In the previous part of this series which can be found here we’ve only just begun to scratch the surface of AI as a whole. Most of that post was dedicated to Machine Learning but that is only one sub category. If we peel back another layer we discover what is called “Deep Learning”
AN OVERVIEW OF DEEP LEARNING
Deep Learning is a sub field of Machine Learning dealing with specific algorithms that resemble the structure and function of the brain. This has also been referred to as “Artificial Neural Networks”. Now the term “Deep Learning” has been used to describe a wide array of actions and algorithms in the AI world and the exact definition has became rather fuzzy over the years. In this post we will attempt to cut through the hype and the cryptic nature of this sub field to shed some light on what this actually is.
The main idea behind this technology has been around for decades now. It entails simulating the neocortex’s large array of neurons in an artificial neural network. The neocortex refers to a large area of the human brain (roughly 80 percent) where most thinking occurs. A piece of software able to mimic the connectivity and the action potential of this brain region would be able to learn and find patterns across a variety of different kinds of data.
This has been attempted many times before but up until recently computers simply were not fast enough to handle the mathematical formulas required to explore this approach. The potential to model layers upon layers of neurons is now upon us and great strides have been made as a result. Google in particular has used deep learning to make extraordinary advances in speech and image recognition.
DEEP LEARNING IS A NEW NAME FOR NEURAL NETWORKS
Deep Learning is largely a revival of a 70 year old approach to artificial intelligence which was known as “neural networks”. This was discovered in 1969 but didn’t really get off the ground until the 1980’s. They were a means of performing machine learning by having computers learn to perform tasks by analyzing training samples. Even back then neural networks were based on the human brain which contained thousands or even millions of simple processing nodes that were densely interconnected.
Most of today’s neural nets are organized into layers of nodes. Each of these nodes will typically assign a number as its “weight”. When the network is active, the node receives a different data item that represents a number over each of its connections and multiplies it by the associated weight. It then adds the resulting products together which records it as a final value. If that number is below a certain threshold value the node won’t pass whatever data its holding to the next layer. It that number exceeds the threshold value, the node will “fire”, which sends the final value forward through all its outgoing connections. Each node could be connected to many different branches and layers of the neural network as a whole so that when each one fires, the data moves on in an organized and efficient way.
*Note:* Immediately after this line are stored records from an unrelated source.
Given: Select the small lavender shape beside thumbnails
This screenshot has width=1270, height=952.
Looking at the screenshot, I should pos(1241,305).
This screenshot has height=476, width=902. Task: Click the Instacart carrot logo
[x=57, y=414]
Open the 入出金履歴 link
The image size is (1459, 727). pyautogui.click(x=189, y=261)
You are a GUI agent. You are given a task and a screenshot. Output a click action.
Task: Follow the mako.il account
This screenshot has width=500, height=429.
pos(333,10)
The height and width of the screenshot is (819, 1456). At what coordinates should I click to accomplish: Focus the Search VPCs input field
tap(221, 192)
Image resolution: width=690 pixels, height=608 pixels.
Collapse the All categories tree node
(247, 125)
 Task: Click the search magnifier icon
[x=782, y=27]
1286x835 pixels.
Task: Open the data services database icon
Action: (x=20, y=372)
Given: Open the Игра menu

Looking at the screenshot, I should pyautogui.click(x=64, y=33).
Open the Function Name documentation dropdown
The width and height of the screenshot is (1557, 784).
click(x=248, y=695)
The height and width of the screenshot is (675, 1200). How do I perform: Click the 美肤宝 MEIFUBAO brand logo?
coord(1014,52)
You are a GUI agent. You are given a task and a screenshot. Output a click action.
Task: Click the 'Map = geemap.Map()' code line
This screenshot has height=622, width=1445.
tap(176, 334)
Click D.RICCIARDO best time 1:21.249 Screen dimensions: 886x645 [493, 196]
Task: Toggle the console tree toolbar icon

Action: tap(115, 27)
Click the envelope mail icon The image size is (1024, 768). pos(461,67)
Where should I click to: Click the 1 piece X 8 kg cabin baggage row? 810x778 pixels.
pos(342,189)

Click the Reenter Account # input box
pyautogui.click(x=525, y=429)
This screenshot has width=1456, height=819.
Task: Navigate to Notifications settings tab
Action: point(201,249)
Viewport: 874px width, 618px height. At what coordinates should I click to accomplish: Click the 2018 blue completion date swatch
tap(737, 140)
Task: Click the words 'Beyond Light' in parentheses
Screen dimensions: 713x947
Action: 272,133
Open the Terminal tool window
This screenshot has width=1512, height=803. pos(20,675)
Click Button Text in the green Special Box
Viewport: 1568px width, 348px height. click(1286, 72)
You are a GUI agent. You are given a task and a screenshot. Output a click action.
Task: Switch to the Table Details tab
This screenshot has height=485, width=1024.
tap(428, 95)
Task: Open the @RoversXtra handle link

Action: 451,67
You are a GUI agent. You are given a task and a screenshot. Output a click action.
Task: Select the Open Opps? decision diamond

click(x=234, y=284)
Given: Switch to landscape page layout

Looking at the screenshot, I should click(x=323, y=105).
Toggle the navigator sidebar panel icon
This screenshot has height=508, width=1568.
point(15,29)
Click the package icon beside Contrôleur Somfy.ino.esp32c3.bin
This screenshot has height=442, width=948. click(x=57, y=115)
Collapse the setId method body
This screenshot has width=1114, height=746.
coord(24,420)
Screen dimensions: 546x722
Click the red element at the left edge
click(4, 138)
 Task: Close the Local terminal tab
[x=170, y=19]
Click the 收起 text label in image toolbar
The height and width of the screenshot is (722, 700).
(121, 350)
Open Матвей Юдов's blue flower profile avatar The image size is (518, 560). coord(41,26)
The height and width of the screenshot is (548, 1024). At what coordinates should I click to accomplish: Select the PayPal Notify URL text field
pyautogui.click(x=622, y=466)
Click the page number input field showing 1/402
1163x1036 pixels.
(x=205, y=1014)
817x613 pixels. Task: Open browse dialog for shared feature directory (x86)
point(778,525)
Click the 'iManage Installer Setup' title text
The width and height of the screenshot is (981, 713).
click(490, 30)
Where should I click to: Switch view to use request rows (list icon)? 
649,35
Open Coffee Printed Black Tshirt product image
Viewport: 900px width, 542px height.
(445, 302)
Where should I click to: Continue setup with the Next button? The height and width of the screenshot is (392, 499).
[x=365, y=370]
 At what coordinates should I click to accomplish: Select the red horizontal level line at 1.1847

On paper the system as a whole works extraordinarily well, and this usually does translate to real world success, provided the neural network can be trained properly and provided with a large enough data set. More recently specific algorithms have been written to train neural networks to learn on their own with amazing efficiency. This was in large part why the AI called “Alpha Zero” was able to become the most powerful chess playing entity in the world with only hours of training. This AI was covered in a previous post.
The above graphic displays an overview of the basic principles governing a neural network.
REAL WORLD APPLICATIONS
If you combine the right algorithms with the right models then deep learning or deep neural networks can set the stage for some serious real world applications that can tackle some of the most important problems we face on a daily basis. Some of the largest strides have already been made in areas like healthcare where programs utilizing these neural networks can diagnose and even treat illnesses, diseases, and chronic conditions with more accuracy than human doctors. There are also a number of companies making great progress in this area.
A company called ViSEZE has created some applications that use deep learning to create a sophisticated image recognition software. Customers can use images to search for products instead of keywords.
Another company called Atomwise applies deep learning networks to the issue of drug discovery. They use it to explore the possibility of using known and tested drugs for use against new diseases. Also they are looking to create new designer drugs from scratch.
Another fascinating application is being driven by a company called Deep Genomics. They are attempting to use deep learning to predict how natural gene variation changes cellular processes. An example of this being DNA to RNA transcription. Read more about their first product and all of the bold possibilities associated with it here.
These are just a few examples of the many companies who are trying to use this technology to the fullest of its potential.
LOOKING TO THE FUTURE
One of the biggest applications of deep learning which will have a huge impact on our world is better image recognition software leading to self driving cars. Most self driving cars are still having trouble distinguishing between obstacles that require braking versus obstacles that require swerving or obstacles that aren’t really obstacles at all. After that problem is solved it just comes down to some small algorithmic improvements here and there. Google makes some very bold claims about their self driving cars drastically improving within the next few years thanks to effective deep learning models. Tesla also promises huge strides in a short amount of time.
The stage has been set for an AI arms race between tech companies large and small to create everything from self driving cars to chat bots and even self conscious and intelligent programs. Deep learning is now at the forefront of this innovation.